No julgamento do processo de nº 5684858.78.2019.8.09.0051, o juízo da 10ª Vara Cível de Goiânia/GO considerou ilegal a exigência de pedido mínimo em restaurantes cadastrados na plataforma iFood. A decisão, proferida pela juíza Elaine Christina Alencastro Veiga Araujo, determinou a eliminação progressiva dessa prática, além de condenar a empresa ao pagamento de R$ 5,4 milhões por dano moral coletivo. O montante será revertido ao Fundo Estadual de Defesa do Consumidor.
No caso em tela, o Ministério Público do Estado de Goiás (MP/GO) instaurou inquérito civil para investigar a conduta da plataforma, argumentando que a imposição de um valor mínimo de pedido constituiria prática abusiva. Segundo o órgão, tal exigência fere o Código de Defesa do Consumidor (CDC), pois impõe desvantagem excessiva ao consumidor e restringe sua liberdade de escolha.
Antes de ingressar com a ação civil pública, o MP/GO, em conjunto com a Defensoria Pública do Estado de Goiás e o Ministério Público Federal (MPF), expediu recomendação para que a plataforma eliminasse a exigência. Diante da não adesão à orientação, o caso foi levado ao Judiciário.
Em sua defesa, o iFood sustentou que atua apenas como intermediário entre consumidores e estabelecimentos comerciais, deixando a critério dos restaurantes a decisão sobre a existência de um pedido mínimo. Argumentou ainda que a prática visa garantir a viabilidade econômica do serviço e que a plataforma oferece diversas opções de restaurantes que não exigem um valor mínimo, assegurando a liberdade de escolha ao consumidor.

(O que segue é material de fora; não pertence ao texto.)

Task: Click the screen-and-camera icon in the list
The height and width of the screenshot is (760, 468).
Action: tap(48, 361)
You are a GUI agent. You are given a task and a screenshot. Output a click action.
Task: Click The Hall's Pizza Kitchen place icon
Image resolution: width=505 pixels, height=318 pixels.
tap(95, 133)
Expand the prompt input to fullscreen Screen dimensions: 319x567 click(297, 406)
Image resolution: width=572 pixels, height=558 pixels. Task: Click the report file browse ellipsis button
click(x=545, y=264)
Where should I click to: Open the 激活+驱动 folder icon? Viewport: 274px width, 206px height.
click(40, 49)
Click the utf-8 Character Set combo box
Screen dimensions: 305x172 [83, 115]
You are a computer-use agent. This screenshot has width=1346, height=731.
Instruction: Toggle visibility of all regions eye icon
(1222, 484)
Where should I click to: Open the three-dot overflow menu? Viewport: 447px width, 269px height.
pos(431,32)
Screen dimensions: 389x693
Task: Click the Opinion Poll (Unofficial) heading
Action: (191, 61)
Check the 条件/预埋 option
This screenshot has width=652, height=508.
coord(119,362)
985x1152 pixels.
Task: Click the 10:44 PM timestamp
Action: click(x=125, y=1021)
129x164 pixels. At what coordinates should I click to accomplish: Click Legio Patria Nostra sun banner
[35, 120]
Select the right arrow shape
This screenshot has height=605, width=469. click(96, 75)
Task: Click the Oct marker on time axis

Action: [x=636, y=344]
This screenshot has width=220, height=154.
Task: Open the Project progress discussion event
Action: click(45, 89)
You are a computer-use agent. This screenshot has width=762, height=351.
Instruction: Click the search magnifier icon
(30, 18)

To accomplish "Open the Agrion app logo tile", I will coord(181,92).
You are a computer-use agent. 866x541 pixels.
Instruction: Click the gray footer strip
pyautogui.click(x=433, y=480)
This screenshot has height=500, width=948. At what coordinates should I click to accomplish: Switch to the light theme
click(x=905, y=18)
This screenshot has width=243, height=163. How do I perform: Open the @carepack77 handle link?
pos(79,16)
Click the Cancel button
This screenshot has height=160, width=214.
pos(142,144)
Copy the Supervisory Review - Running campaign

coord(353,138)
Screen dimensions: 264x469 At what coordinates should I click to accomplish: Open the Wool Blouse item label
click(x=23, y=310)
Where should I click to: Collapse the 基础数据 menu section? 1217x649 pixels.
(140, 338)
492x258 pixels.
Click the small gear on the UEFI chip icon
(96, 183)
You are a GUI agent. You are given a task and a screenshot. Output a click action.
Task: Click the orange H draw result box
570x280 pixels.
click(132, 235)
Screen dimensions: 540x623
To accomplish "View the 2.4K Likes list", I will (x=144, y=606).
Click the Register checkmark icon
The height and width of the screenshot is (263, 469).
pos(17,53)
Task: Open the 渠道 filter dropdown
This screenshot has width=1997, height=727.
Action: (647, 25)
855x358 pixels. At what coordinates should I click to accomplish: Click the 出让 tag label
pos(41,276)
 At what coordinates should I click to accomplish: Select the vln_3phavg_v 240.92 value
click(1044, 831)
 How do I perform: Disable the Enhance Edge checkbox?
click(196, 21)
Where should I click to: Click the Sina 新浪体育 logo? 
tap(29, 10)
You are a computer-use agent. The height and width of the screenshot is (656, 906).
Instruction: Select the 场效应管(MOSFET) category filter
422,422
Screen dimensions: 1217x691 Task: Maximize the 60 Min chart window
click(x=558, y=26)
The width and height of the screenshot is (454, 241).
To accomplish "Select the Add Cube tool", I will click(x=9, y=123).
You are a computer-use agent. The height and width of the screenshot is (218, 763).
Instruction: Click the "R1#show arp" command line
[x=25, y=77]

A empresa também alegou que não há comprovação de dano moral coletivo, uma vez que os consumidores não são obrigados a utilizar a plataforma e possuem alternativas para realizar suas compras.
Ao analisar o caso, a magistrada afastou os argumentos da empresa, destacando a legitimidade do MP/GO para atuar na defesa de interesses coletivos. Segundo a juíza, o iFood integra a cadeia de fornecimento de serviços ao estabelecer as regras aplicadas às compras realizadas por meio da plataforma. Dessa forma, mesmo que a definição do pedido mínimo seja feita pelos restaurantes, a empresa responde solidariamente pelos efeitos dessa prática.
A decisão baseou-se no artigo 39, inciso I, do CDC, que proíbe condicionar a venda de um produto ou serviço à aquisição de outro sem justa causa. A juíza entendeu que a imposição de um valor mínimo induz o consumidor a comprar mais do que deseja, caracterizando venda casada. Além disso, destacou que a empresa não apresentou dados concretos que justificassem a exigência, deixando de fornecer informações sobre sua política de precificação, o que reforçou a presunção de irregularidade na prática.
Com base nesses elementos, foi determinado que o iFood remova gradualmente a exigência de pedido mínimo, seguindo um cronograma escalonado de redução a cada seis meses. Inicialmente, o valor mínimo deverá ser reduzido para R$ 30,00, posteriormente para R$ 20,00, R$ 10,00 e, finalmente, eliminado em até 18 meses. O descumprimento da decisão sujeitará a empresa a multa de R$ 1 milhão por etapa não cumprida.
Ademais, a condenação ao pagamento de R$ 5,4 milhões por dano moral coletivo foi fundamentada no impacto da prática sobre milhões de consumidores que utilizam regularmente a plataforma. O valor foi estabelecido com base no número de estabelecimentos cadastrados no iFood e na média dos valores mínimos exigidos para pedidos. A decisão judicial reflete a preocupação do judiciário com a garantia de transparência nas práticas comerciais, sob o argumento de ser pertinente coibir a imposição de barreiras ao acesso a serviços. A condenação por dano moral coletivo, por sua vez, enfatiza o entendimento de aplicação da legislação consumerista à relação em discussão, bem como da existência de impacto da conduta sobre um grande número de consumidores, o que reforça a necessidade de maior atenção ao tema sobretudo pelas plataformas digitais.